Cerebras went public in May at $185 per share, briefly surging above $380 before settling into a volatile trading pattern. The stock closed Monday at $224.43, down from its post-IPO peak but still above the offer price.
The company's $20 billion multi-year cloud services agreement with OpenAI underpins much of its growth narrative. OpenAI uses Cerebras infrastructure to power Codex-Spark, a specialized coding model. Cerebras ended 2025 with a $24.6 billion backlog, dominated by the OpenAI commitment, and expects to convert $3.7 billion of that into recognized revenue through 2027.

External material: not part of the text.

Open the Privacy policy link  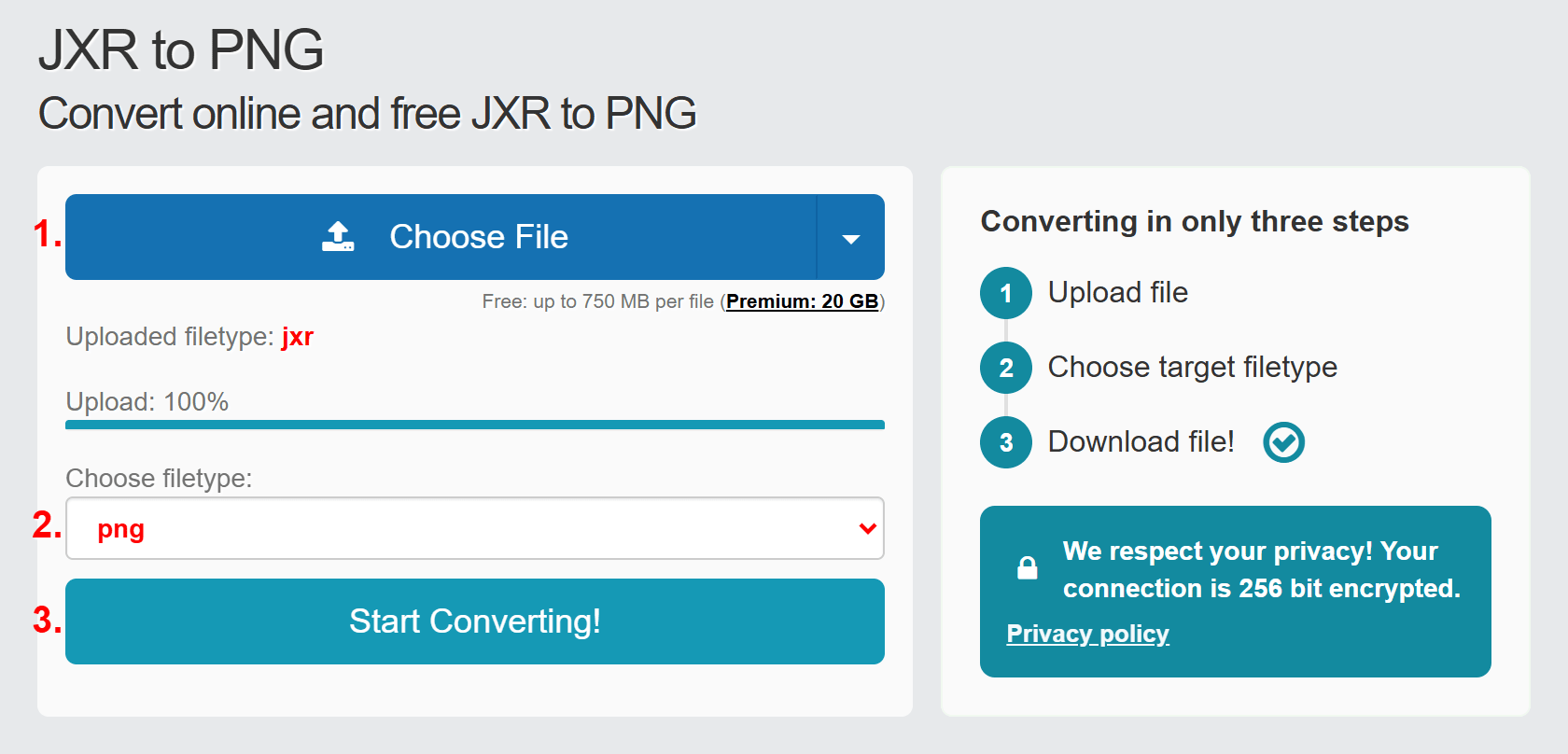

A near-term risk arrives Thursday when a lock-up restriction expires, releasing approximately 13% of IPO shares for sale by early backers and insiders. The increased float could pressure the stock, which has already lost roughly a third of its value since the start of the year.
Wall Street remains bullish despite the valuation gap. Eleven analysts cover CBRS with a consensus Buy rating and an average price target of $294, implying about 31% upside from Monday's close. Firms including Wedbush ($270), UBS ($300) and Morgan Stanley ($250) all recommend buying.
The guidance raise signals management expects AI infrastructure demand to sustain its momentum. Investors will watch the Q2 earnings call for updates on customer diversification beyond OpenAI and progress toward profitability.
This article is for informational purposes only and does not constitute investment advice.